ROMA, 12 MAG - Il virus Hiv non si trasmette
baciando. Tuttavia, la possibilita' di contagio, ''anche se
minima, non puo' essere esclusa in presenza di lesioni
sanguinanti della mucosa orale nei soggetti con Aids e di
contemporanee lesioni orali del partner''. Questa la conclusione
alla quale, in maniera unanime, e' giunta la Commissione
nazionale per la lotta all'Aids, riunitasi oggi, dopo aver preso
visione del lavoro svolto da una sottocommissione appositamente
incaricata di approfondire il rischio di contagio ''da bacio''.
Il ministro della sanita', De Lorenzo, che ha presieduto in part
la riunione, ha sottolineato che il parere della commissione su
questo argomento e' di natura ''scientifica''; ''non si e'
esclusa la possibilita' di infezione - ha aggiunto - ma sono
state precisate le condizioni in cui questa potrebbe avvenire.
In questo modo, la saliva non e' imputabile come veicolo di
trasmissione''. La questione del contagio ''da bacio'' fu
sollevata qualche mese fa in Commissione da un suo componente,
l'epidemiologo Marcello Piazza. Al termine della riunione Piazza
ha affermato: ''Il messaggio di prudenza rivolto dalla
commissione e' diretto alla popolazione a rischio; non alla
popolazione in generale, per la quale il rischio e'
trascurabile''. Per Piazza ''e' impossibile avere la prova
epidemiologica di questo tipo di contagio; esistono solo casi
aneddotici ".
Lo studio sul rischio ''da bacio'', i
cui contenuti saranno tenuti presenti nella prossima campagna
informativa, si inserisce nel lavoro che la commissione sta
svolgendo per ''attualizzare la situazione epidemiologica''. In
particolare, Elio Guzzanti, vicepresidente della commissione, ha
annunciato che i prossimi approfondimenti sul contagio del virus
Hiv riguarderanno le lacrime, il sudore ed il latte. Nella
prossima riunione (convocata per il 10 giugno), la Commissione
approvera' un documento, diretto alle strutture sanitarie, teso
a garantire l'anonimato del test. Si tratta di un test
(applicato da sette anni da un centro medico veronese ''Gruppo
C'') che, ricorrendo ad un codice numerico, assicura
l'anonimato. ''E' stato verificato - ha presato De Lorenzo - che
nei centri in cui e' garantito l'anonimato si registrano
richieste del test 40-50 volte maggiori. In questa maniera, si
evitera' il ricorso ai centri trasfusionali per conoscere il
proprio stato di sieronegativita'''. Nella riunione di oggi, la
Commissione ha definitivamente messo a punto il documento che
definisce le condizioni dei malati di Aids per
l'incompatibilita' dello stato carcerario. In particolare,
dovrebbero essere dimessi dal carcere per curarsi, i malati che
accusano infezioni opportunistiche, il morbo di Kaposi
viscerale, l'Aids demenza complex e che raggiungono il limite di
100 linfociti Cd4 per millimetro cubo di sangue.
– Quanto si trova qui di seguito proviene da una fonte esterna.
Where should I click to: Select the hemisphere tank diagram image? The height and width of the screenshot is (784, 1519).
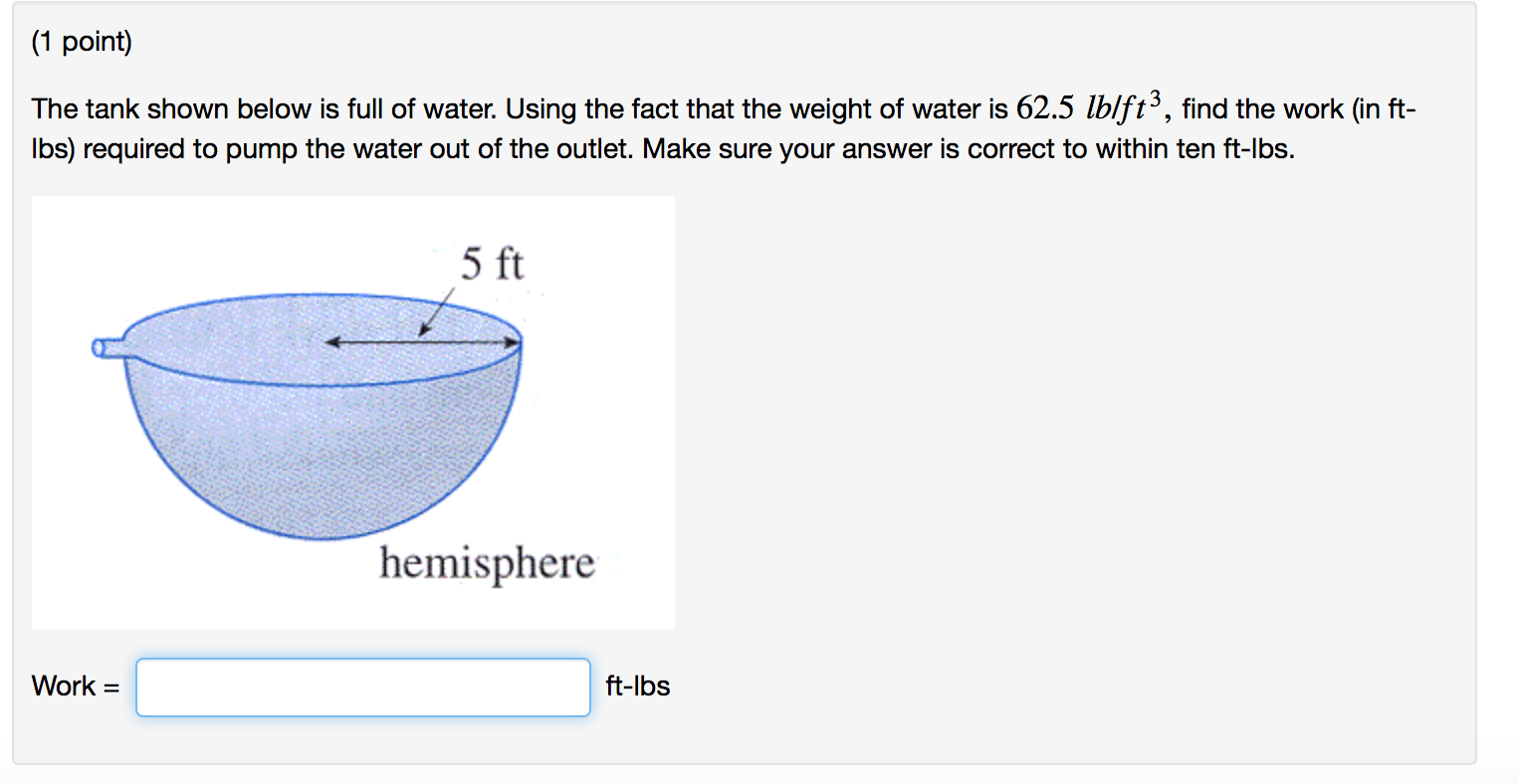(353, 413)
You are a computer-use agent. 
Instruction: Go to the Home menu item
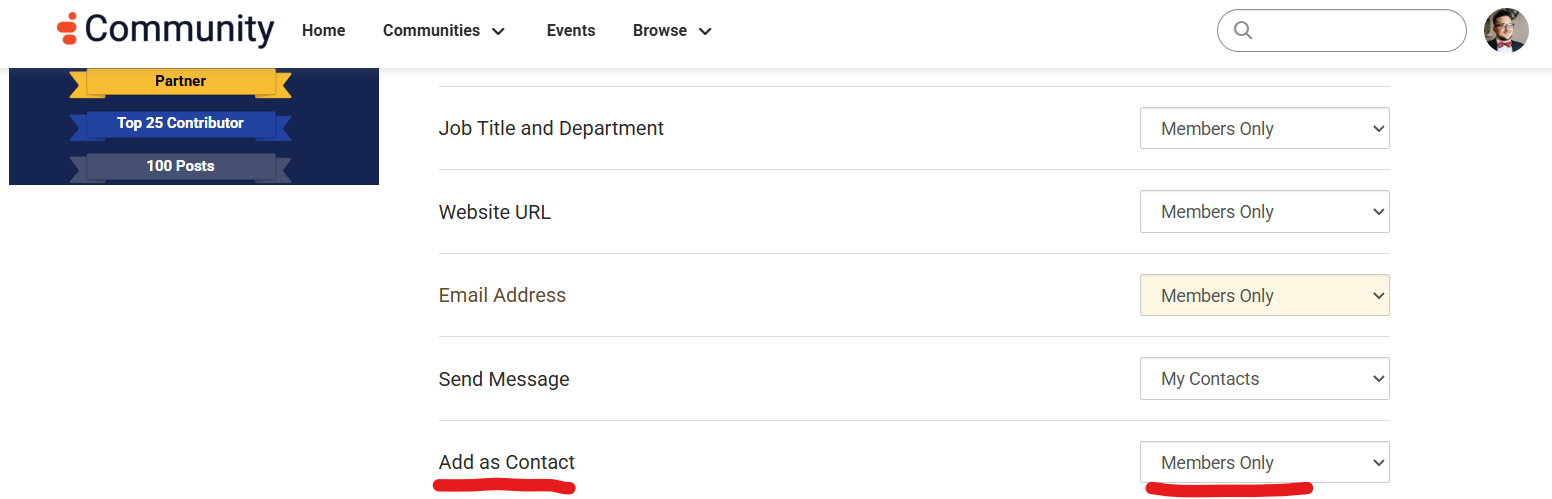click(323, 31)

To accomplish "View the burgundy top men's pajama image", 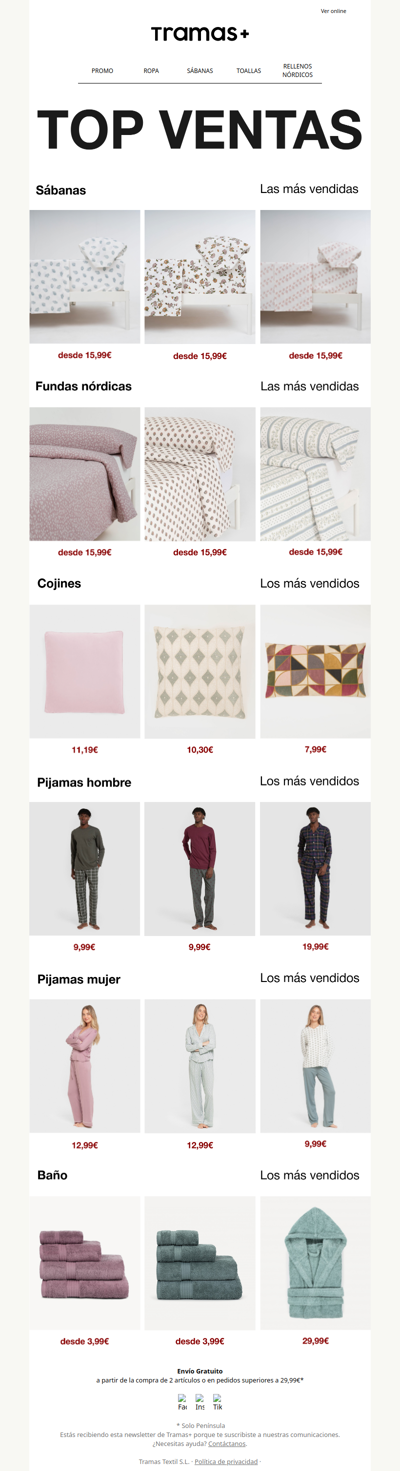I will click(200, 868).
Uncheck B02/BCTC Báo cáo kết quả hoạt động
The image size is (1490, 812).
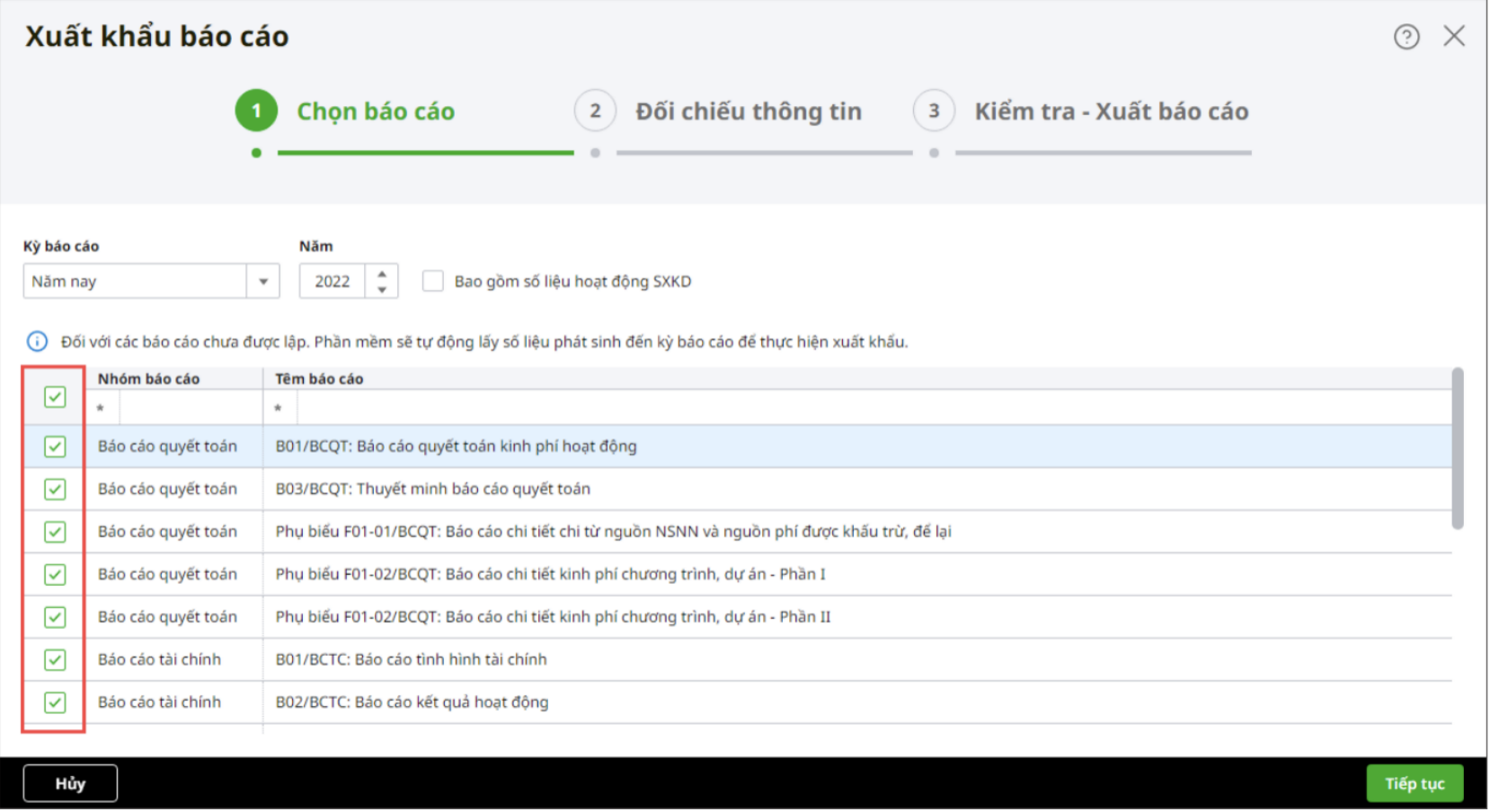pos(55,702)
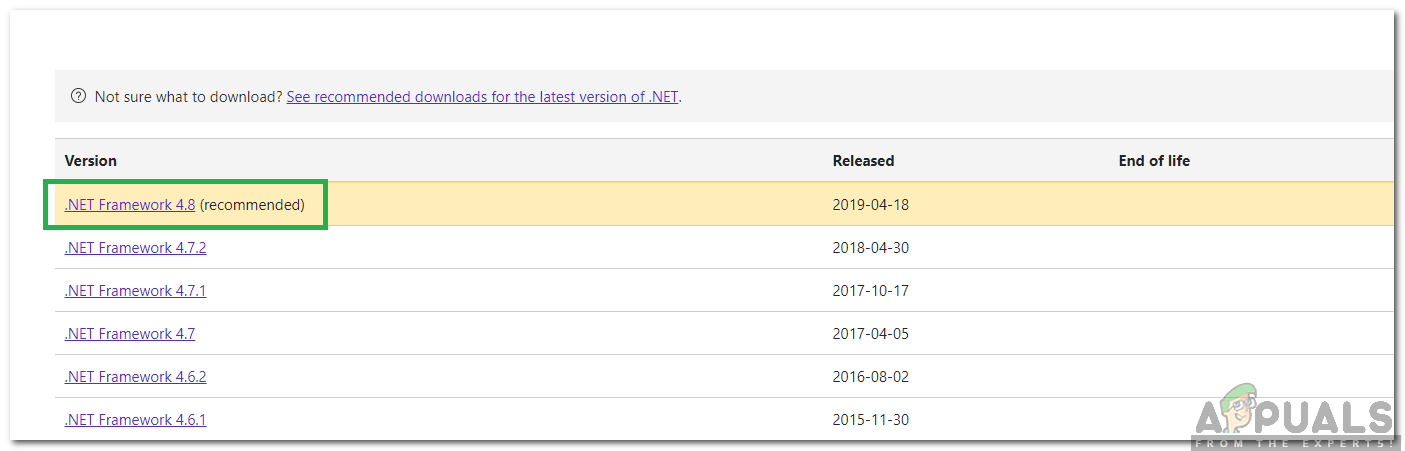Open the .NET Framework 4.7.2 link
This screenshot has width=1405, height=451.
tap(135, 248)
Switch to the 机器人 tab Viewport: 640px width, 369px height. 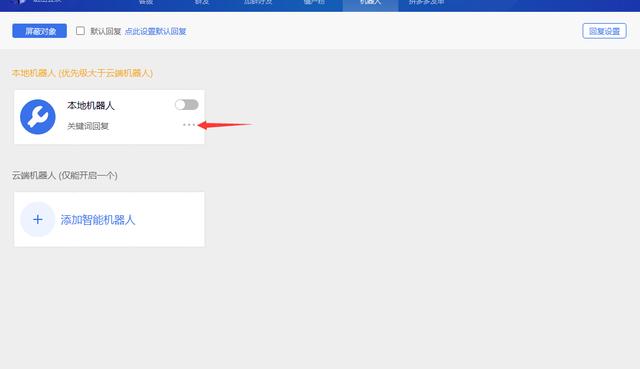370,3
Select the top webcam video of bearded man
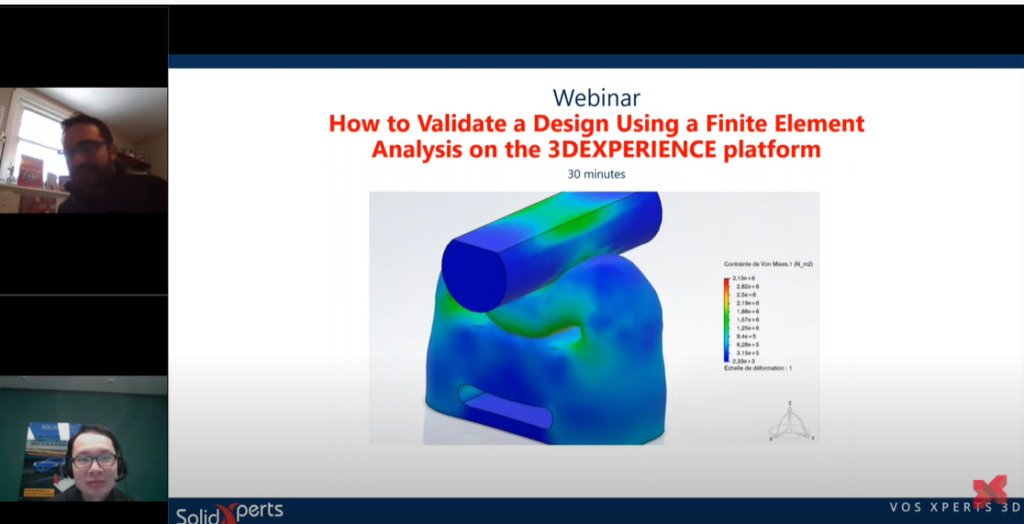Image resolution: width=1024 pixels, height=524 pixels. pos(84,150)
Oggi la Commissione ha anche deciso
di chiedere al Consiglio Superiore di Sanita' un chiarimento per
quanto riguarda le mansioni del personale infermieristico
impegnato nell'assistenza domiciliare dei malati di Aids.
La Commissione sta inoltre lavorando alla redazione di un
documento, da inviare alle Regioni, sul ruolo svolto dal
volontariato in questo settore. Il ministro della sanita' ha
anche annunciato che nella riunione del 10 giugno, alla quale
saranno convocati i rappresentanti regionali e la Consulta, si
fara' il punto sullo stato di attuazione della legge 135.